◆ **Task input**:
* * * * *

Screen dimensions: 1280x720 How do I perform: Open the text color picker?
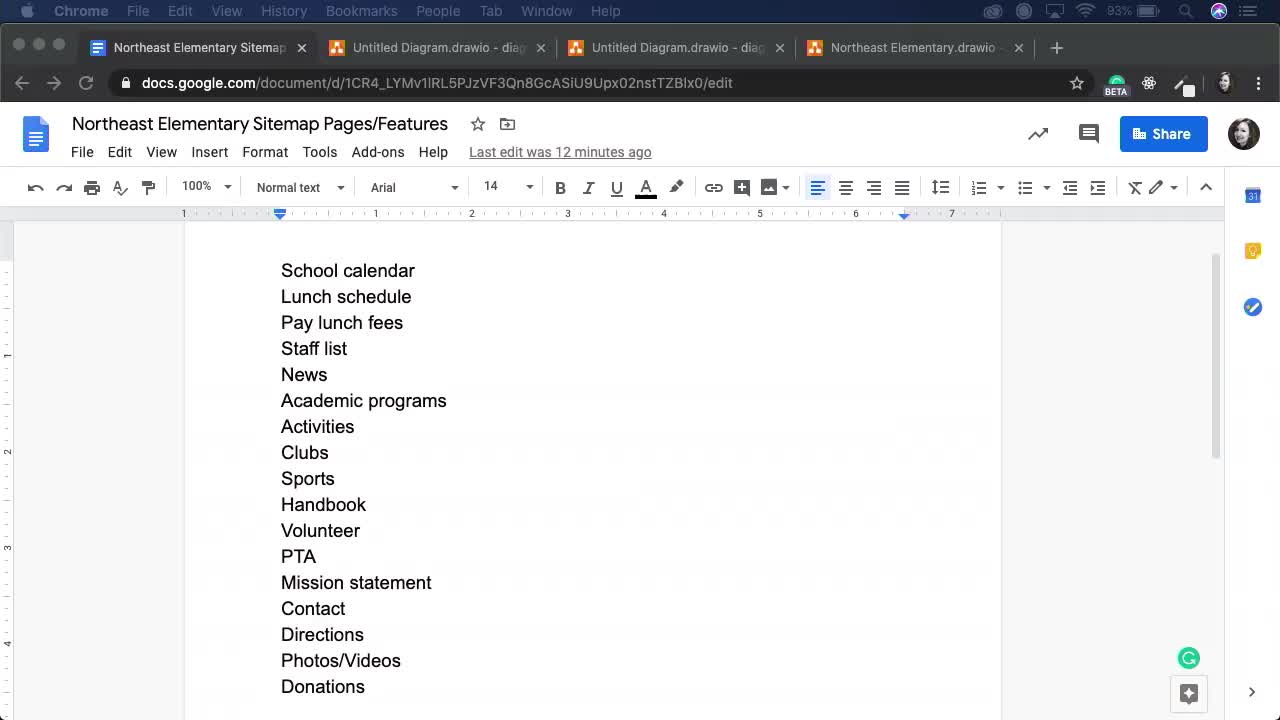645,187
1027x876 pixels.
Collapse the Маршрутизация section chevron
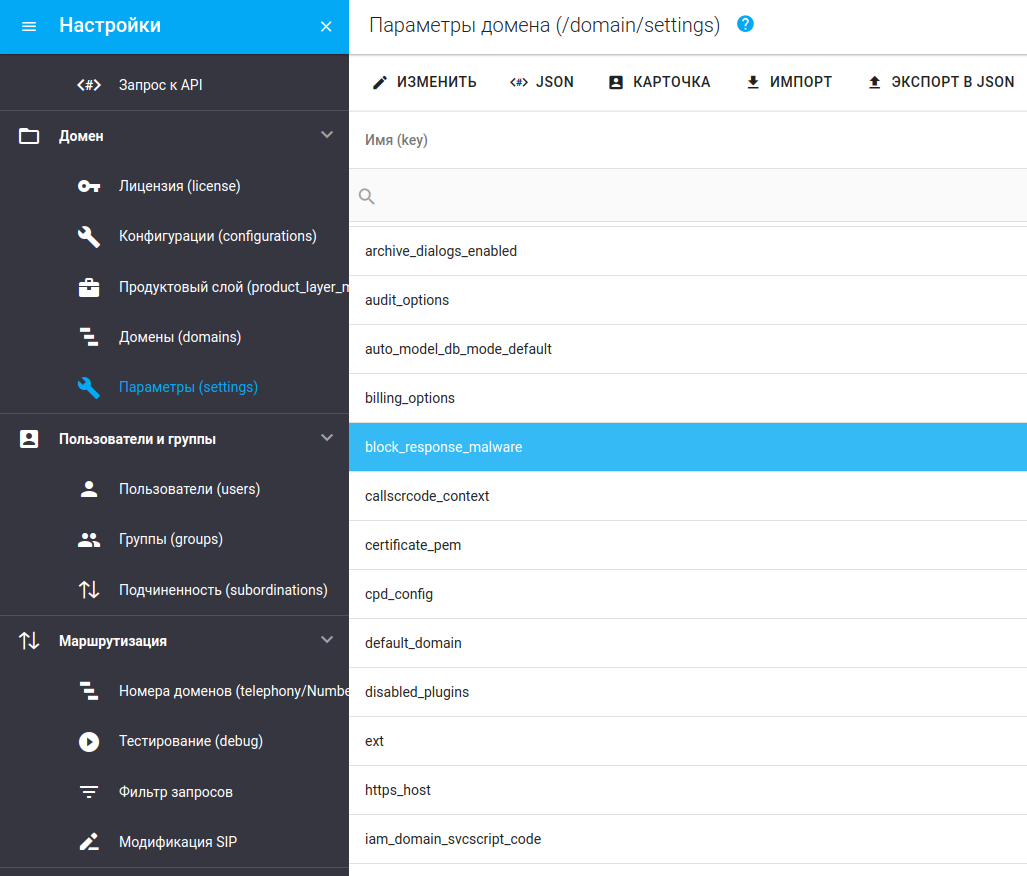326,640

* * * * *

◆ **Activity**:
Copy every record exactly as it appears, apart from any pictures.

◆ **Answer for this exercise**:
Screen dimensions: 1280x720 How do I perform: Open the text color picker?
645,187
1027x876 pixels.
Collapse the Маршрутизация section chevron
326,640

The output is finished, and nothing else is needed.